Kebijakan pengendalian kelahiran diperkirakan akan dicabut seluruhnya dalam waktu dekat, dengan sumber mengatakan kepada Reuters bahwa itu mungkin terjadi dalam tiga hingga lima tahun ke depan. Tetapi beberapa orang telah meminta China untuk segera membatalkan kebijakan pengendalian kelahirannya. “Liberalisasi kelahiran seharusnya terjadi sekarang ketika ada beberapa penduduk yang masih ingin memiliki anak tetapi tidak bisa,” kata peneliti di bank sentral China, dalam makalah yang dipublikasikan di situs mereka. “Tidak ada gunanya meliberalisasikannya ketika tidak ada yang ingin punya anak … kita tidak perlu ragu.”
Tetapi beberapa ahli menunjukkan perlunya melangkah dengan hati-hati, dengan menyebut perbedaan besar antara penduduk kota dan penduduk pedesaan. Meski perempuan yang tinggal di kota dengan biaya hidup tinggi seperti Beijing dan Shanghai mungkin ingin menunda atau menghindari persalinan, mereka yang tinggal di pedesaan cenderung masih mengikuti tradisi dan menginginkan keluarga besar, kata mereka. “Jika kita mencabut kebijakan, orang-orang di pedesaan bisa lebih bersedia melahirkan daripada di kota-kota, tapi mungkin ada masalah lain,” kata pejabat kebijakan China kepada Reuters, mencatat bahwa hal itu dapat menyebabkan kemiskinan dan tekanan lapangan kerja di antara keluarga yang tinggi di pedesaan.
Tampaknya tidak ada solusi yang cocok untuk semua, tetapi pakar demografi Dr Jiang Quanbao dari Universitas Xi’an Jiaotong optimistis bahwa masih mungkin bagi China untuk membalikkan kesengsaraan penduduknya. Sementara angka kesuburan sedang merosot, angka itu “masih elastis” karena masih menjadi norma masyarakat bagi orang China untuk menikah dan punya anak, katanya.
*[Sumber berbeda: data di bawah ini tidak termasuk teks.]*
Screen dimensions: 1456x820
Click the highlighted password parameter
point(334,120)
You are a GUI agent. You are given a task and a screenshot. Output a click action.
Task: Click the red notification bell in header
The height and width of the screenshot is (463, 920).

Asalkan ada lebih banyak tindakan untuk mendukung keluarga dalam pengasuhan dan pendidikan anak, misalnya, ada harapan untuk perubahan: “Belum terlambat.” Bahkan Lili mungkin bisa diyakinkan untuk mengubah pikirannya. “Jika persaingan anak-anak menjadi kurang untuk mendapatkan sumber daya yang mereka butuhkan, saya mungkin merasa lebih siap secara mental dan tidak terlalu stres jika memiliki anak. Ibu saya akan sangat senang mendengar ini,” katanya.